Last August, I had a feeling. I had a feeling about a boy with blonde hair + blue eyes + a big smile. The kind that crinkles your eyes when it means something. I had a feeling he was somebody important in my life, though I can’t tell you why, except that I could tell, in the span of a few days of messages and texts back and forth, that he was sweet. For the first few weeks, when people asked me about him, I’d say that: He’s like, really, really nice. Really sweet. And that seemed odd, because it felt like the most generic thing to say about a guy – except that it wasn’t generic at all. It was the truest thing. It still is.
When you want to share your life, when you want to open yourself up to the world, it’s freaking scary. I watched ONE DAY, the movie adaptation of the book by David Nicholls, the night before I joined the growing community of online daters.
All because that movie wrecked me. For half an hour, I sat cross-legged in sweatpants atop my pub-height kitchen table, ceiling fan whirling above me, and wrote a blog post. It was a promise to myself that someday, somewhere, I would stop apologizing for the person I wasn’t and start loving the person I actually was. It was a promise to let go of waiting, to turn on my computer, and open my heart to the single men in Maryland + DC + Virginia.
It’s been more than a year, and I’ve stopped waiting to apologize. I’m not sorry I don’t have a romantic Barnes & Noble encounter to share. I’m not sorry the Wegmans Self-Checkout didn’t hold within it my future boyfriend. I’m not sorry the stationery aisle at Target didn’t find me bumping into some beautiful boy who needed help locating a Mother’s Day card.
This jumping, and trusting, and putting-myself-out-there thing was worth so much more. God knows I have friends whose hands I’ve never shook, whose driveways I’ve never backed out of. God knows I was built for connection, just not over red grapes and Italian bread.
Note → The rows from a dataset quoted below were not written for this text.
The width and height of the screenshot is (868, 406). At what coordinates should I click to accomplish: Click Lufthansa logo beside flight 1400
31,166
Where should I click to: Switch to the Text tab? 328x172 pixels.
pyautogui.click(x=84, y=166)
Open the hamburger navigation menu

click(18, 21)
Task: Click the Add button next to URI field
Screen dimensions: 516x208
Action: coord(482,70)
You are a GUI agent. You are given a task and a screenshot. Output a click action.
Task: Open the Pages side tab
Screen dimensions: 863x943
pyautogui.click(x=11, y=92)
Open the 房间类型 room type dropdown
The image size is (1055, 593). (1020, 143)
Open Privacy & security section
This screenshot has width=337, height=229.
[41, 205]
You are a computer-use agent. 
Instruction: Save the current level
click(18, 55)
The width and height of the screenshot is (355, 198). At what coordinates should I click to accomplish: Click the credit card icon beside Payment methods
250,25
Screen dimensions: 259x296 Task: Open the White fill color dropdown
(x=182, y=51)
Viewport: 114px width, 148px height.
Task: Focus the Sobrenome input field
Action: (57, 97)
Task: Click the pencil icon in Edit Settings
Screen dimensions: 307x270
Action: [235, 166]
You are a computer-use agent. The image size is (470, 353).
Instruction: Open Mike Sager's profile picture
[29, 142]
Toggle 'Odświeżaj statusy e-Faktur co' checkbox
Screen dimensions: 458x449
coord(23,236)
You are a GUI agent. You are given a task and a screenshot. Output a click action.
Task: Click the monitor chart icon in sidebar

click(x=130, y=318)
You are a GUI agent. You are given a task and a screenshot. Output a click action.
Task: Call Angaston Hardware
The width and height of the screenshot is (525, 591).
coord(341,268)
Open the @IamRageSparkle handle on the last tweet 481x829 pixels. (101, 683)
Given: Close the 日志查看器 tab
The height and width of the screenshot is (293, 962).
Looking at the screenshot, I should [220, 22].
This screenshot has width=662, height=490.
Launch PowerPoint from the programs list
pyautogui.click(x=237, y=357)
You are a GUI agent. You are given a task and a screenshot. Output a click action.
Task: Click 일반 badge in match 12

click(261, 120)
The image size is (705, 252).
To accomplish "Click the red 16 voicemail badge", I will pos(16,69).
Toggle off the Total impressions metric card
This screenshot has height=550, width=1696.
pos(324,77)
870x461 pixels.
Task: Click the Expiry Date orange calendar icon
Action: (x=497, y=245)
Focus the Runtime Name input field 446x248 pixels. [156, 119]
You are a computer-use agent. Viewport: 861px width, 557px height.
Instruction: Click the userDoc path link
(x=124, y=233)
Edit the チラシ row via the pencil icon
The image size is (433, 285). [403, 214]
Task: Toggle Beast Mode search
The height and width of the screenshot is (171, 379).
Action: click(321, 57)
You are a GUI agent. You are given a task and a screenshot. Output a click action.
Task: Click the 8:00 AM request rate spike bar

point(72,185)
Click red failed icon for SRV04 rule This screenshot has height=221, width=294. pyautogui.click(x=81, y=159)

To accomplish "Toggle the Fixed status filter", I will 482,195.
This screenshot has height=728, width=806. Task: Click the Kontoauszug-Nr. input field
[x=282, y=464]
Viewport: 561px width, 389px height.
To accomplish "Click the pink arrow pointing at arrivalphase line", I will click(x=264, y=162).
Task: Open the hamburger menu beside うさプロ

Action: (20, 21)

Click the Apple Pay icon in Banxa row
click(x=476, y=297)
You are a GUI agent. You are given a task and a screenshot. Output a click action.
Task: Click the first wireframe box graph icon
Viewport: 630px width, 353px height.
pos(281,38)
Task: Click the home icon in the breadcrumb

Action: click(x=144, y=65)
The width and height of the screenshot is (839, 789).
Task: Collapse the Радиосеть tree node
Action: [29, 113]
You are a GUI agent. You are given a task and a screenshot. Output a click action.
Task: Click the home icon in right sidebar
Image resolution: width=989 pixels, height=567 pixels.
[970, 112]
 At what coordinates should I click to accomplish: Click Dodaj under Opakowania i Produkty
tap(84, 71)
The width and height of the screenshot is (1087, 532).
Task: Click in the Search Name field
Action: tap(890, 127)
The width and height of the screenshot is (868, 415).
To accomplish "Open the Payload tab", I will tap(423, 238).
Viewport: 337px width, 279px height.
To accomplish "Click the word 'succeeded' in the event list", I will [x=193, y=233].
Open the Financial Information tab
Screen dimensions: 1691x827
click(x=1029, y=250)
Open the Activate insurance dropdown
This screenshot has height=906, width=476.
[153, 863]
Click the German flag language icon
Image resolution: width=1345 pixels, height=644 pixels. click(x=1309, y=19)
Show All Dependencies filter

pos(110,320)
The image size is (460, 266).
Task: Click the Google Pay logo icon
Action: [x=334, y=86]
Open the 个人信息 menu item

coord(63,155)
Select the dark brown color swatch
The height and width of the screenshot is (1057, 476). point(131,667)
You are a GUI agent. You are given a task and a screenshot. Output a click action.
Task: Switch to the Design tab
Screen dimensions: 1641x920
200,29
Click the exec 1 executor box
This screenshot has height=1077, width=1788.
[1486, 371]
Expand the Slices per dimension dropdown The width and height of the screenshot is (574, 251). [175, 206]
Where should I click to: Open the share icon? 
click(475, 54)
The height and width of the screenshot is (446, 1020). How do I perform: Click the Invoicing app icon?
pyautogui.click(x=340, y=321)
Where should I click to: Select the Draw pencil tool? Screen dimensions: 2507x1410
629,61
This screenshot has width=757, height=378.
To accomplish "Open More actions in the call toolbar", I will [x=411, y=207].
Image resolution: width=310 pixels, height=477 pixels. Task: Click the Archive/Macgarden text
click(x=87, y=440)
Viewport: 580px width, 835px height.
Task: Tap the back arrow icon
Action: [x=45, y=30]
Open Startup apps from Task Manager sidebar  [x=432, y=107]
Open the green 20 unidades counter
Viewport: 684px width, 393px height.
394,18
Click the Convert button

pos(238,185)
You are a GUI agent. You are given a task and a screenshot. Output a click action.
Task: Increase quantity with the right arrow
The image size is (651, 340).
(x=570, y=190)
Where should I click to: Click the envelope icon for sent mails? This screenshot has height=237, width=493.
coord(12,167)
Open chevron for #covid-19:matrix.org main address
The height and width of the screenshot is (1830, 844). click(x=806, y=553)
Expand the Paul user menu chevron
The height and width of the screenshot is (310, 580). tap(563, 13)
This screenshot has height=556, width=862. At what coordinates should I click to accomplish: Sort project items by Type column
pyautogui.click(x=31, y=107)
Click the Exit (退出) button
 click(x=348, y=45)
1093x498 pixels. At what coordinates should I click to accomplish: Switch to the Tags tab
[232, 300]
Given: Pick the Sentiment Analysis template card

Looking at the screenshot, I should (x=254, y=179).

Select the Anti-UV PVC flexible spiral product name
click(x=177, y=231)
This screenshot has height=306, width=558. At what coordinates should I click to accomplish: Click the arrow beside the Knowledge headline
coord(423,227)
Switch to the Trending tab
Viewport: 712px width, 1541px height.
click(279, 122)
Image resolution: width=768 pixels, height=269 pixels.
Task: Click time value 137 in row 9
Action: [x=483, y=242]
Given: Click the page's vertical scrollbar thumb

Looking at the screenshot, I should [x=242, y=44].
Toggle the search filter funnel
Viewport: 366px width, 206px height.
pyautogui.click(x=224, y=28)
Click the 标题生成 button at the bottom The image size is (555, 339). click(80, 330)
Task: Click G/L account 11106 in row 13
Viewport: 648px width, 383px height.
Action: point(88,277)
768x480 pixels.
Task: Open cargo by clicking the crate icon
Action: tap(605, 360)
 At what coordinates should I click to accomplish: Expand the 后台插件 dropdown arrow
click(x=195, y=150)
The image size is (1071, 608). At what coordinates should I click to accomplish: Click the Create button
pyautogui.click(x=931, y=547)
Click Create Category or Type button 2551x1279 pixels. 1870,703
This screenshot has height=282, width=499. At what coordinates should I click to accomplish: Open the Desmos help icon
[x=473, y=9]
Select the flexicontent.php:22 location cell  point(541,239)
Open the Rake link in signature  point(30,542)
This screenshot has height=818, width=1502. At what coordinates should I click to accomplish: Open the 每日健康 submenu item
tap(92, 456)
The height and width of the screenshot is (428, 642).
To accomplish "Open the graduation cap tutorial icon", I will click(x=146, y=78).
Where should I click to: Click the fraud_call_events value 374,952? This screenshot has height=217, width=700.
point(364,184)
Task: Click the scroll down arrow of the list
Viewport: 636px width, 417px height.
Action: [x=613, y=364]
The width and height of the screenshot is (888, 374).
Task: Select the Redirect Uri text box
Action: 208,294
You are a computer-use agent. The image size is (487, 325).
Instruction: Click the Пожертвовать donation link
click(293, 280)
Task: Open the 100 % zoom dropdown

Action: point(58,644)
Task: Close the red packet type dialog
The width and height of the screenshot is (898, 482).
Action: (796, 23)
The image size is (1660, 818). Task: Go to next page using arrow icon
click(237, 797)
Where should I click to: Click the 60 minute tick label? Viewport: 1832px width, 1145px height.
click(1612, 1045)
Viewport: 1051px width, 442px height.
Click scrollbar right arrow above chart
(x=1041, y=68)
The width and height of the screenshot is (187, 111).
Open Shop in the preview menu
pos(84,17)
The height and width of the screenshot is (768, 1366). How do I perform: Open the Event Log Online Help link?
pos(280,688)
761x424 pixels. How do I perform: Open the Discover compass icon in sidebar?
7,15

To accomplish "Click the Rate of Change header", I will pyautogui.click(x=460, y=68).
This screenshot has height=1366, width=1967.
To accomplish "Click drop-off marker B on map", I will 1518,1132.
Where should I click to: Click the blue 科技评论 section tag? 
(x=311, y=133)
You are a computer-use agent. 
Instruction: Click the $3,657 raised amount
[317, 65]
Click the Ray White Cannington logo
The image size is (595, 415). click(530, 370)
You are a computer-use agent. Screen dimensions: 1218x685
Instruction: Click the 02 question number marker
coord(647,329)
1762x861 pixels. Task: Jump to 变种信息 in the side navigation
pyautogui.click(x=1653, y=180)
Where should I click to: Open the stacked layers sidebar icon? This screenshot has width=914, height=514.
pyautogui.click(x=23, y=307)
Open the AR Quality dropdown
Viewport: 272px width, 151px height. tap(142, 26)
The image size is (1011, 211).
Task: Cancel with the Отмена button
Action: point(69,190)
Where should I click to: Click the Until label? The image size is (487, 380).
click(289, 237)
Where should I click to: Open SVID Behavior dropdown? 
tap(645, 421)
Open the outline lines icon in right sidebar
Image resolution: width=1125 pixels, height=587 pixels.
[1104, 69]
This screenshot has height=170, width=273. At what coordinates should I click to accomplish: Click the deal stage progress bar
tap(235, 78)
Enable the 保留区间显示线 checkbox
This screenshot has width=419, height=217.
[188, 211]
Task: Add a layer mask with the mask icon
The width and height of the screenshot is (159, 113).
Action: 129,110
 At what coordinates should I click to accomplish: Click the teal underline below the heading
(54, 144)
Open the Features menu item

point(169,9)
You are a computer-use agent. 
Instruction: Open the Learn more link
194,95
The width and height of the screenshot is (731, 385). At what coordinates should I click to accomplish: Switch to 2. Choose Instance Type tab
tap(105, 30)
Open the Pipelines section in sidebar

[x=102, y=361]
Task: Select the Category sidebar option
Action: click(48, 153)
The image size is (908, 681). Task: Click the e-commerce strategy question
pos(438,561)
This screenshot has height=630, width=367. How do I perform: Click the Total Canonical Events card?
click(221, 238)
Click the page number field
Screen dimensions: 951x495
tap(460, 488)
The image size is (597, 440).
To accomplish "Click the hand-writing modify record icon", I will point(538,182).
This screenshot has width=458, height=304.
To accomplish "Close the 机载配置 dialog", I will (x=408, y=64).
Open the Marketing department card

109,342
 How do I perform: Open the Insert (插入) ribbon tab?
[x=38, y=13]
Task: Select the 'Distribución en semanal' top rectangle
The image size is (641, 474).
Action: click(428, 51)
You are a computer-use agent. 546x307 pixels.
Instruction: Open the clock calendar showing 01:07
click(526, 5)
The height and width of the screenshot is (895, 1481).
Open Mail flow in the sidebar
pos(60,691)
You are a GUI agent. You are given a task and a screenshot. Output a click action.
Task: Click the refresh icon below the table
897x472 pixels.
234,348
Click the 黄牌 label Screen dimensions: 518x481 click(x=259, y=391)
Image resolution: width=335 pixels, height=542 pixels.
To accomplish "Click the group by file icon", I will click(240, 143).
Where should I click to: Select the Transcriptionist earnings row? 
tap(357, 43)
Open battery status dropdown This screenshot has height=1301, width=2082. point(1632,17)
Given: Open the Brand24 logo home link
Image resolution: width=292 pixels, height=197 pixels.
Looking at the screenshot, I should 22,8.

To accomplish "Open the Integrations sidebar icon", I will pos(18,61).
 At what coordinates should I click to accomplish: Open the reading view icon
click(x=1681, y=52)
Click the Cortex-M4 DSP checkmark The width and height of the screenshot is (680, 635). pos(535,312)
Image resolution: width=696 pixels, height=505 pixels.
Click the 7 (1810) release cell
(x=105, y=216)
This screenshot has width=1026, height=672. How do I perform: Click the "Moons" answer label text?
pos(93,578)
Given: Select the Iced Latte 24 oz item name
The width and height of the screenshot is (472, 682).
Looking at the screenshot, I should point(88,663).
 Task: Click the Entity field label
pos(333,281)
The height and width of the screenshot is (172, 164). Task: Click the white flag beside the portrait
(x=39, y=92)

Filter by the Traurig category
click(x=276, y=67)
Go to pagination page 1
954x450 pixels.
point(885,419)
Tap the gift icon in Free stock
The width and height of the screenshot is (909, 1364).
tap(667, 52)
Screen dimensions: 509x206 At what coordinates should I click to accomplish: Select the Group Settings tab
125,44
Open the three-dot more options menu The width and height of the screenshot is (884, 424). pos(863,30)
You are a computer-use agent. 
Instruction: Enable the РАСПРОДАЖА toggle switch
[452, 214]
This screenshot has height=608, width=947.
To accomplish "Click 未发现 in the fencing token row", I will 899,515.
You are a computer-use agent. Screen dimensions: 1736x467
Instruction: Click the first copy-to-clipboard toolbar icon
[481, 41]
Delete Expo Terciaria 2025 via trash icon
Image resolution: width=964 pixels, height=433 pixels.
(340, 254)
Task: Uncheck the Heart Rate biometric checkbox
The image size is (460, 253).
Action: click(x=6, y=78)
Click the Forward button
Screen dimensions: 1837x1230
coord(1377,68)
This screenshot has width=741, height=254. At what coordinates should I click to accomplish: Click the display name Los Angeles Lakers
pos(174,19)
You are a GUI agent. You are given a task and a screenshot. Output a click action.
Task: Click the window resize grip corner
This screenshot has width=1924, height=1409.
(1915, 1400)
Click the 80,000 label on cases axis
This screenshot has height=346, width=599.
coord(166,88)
My favorite story is from last December, our bodies wrapped in light-up Christmas sweaters, cold drinks in hand. His oldest brother leans over and tells me a line that I think will stick with me forever: “They don’t make ‘em like him anymore.” I nod because it’s true. It’s true and it’s true and if you don’t decide to jump outside your comfort zone and cross into new territory, you don’t get those bone chilling true moments, where you lean back and realize this life has been good to you, but only because you let it. Only because you opened up and let it pull you forward.